Print the records below verbatim, keeping every line as it appears.

Start EXTRACTED RECORDS

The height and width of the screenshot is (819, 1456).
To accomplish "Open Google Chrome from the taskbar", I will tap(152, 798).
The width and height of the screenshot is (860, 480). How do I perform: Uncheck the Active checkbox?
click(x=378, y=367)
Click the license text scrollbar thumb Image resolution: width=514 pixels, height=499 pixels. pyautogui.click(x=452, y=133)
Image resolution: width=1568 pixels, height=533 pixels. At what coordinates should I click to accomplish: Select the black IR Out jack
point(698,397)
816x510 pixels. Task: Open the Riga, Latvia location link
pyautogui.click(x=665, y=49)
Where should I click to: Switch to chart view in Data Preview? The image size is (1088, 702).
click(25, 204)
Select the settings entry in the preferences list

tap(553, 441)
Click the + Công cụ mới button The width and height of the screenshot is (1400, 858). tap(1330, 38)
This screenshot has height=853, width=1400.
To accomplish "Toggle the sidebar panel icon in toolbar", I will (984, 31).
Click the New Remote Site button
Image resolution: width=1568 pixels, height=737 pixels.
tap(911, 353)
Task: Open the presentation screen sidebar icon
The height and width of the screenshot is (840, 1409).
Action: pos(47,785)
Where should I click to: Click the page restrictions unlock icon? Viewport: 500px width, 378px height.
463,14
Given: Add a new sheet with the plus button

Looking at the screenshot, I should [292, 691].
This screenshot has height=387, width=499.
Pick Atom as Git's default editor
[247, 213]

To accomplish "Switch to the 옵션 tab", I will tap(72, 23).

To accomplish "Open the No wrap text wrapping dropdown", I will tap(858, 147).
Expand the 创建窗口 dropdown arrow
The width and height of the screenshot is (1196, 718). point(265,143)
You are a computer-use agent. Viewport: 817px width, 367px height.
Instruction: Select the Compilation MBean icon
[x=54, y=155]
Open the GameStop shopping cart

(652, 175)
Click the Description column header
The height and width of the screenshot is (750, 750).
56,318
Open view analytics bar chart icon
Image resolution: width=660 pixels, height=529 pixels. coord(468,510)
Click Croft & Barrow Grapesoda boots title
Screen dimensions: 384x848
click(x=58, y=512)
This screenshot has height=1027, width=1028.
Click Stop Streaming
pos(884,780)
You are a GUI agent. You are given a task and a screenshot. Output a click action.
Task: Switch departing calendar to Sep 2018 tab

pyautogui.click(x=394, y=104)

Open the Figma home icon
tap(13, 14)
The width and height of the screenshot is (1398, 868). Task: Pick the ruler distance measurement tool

End EXTRACTED RECORDS

◆ EXPECTED ANSWER ◆
The height and width of the screenshot is (819, 1456).
To accomplish "Open Google Chrome from the taskbar", I will tap(152, 798).
The width and height of the screenshot is (860, 480). How do I perform: Uncheck the Active checkbox?
click(x=378, y=367)
Click the license text scrollbar thumb Image resolution: width=514 pixels, height=499 pixels. pyautogui.click(x=452, y=133)
Image resolution: width=1568 pixels, height=533 pixels. At what coordinates should I click to accomplish: Select the black IR Out jack
point(698,397)
816x510 pixels. Task: Open the Riga, Latvia location link
pyautogui.click(x=665, y=49)
Where should I click to: Switch to chart view in Data Preview? The image size is (1088, 702).
click(25, 204)
Select the settings entry in the preferences list

tap(553, 441)
Click the + Công cụ mới button The width and height of the screenshot is (1400, 858). tap(1330, 38)
This screenshot has height=853, width=1400.
To accomplish "Toggle the sidebar panel icon in toolbar", I will (984, 31).
Click the New Remote Site button
Image resolution: width=1568 pixels, height=737 pixels.
tap(911, 353)
Task: Open the presentation screen sidebar icon
The height and width of the screenshot is (840, 1409).
Action: pos(47,785)
Where should I click to: Click the page restrictions unlock icon? Viewport: 500px width, 378px height.
463,14
Given: Add a new sheet with the plus button

Looking at the screenshot, I should [292, 691].
This screenshot has height=387, width=499.
Pick Atom as Git's default editor
[247, 213]

To accomplish "Switch to the 옵션 tab", I will tap(72, 23).

To accomplish "Open the No wrap text wrapping dropdown", I will tap(858, 147).
Expand the 创建窗口 dropdown arrow
The width and height of the screenshot is (1196, 718). point(265,143)
You are a computer-use agent. Viewport: 817px width, 367px height.
Instruction: Select the Compilation MBean icon
[x=54, y=155]
Open the GameStop shopping cart

(652, 175)
Click the Description column header
The height and width of the screenshot is (750, 750).
56,318
Open view analytics bar chart icon
Image resolution: width=660 pixels, height=529 pixels. coord(468,510)
Click Croft & Barrow Grapesoda boots title
Screen dimensions: 384x848
click(x=58, y=512)
This screenshot has height=1027, width=1028.
Click Stop Streaming
pos(884,780)
You are a GUI agent. You are given a task and a screenshot. Output a click action.
Task: Switch departing calendar to Sep 2018 tab

pyautogui.click(x=394, y=104)

Open the Figma home icon
tap(13, 14)
The width and height of the screenshot is (1398, 868). Task: Pick the ruler distance measurement tool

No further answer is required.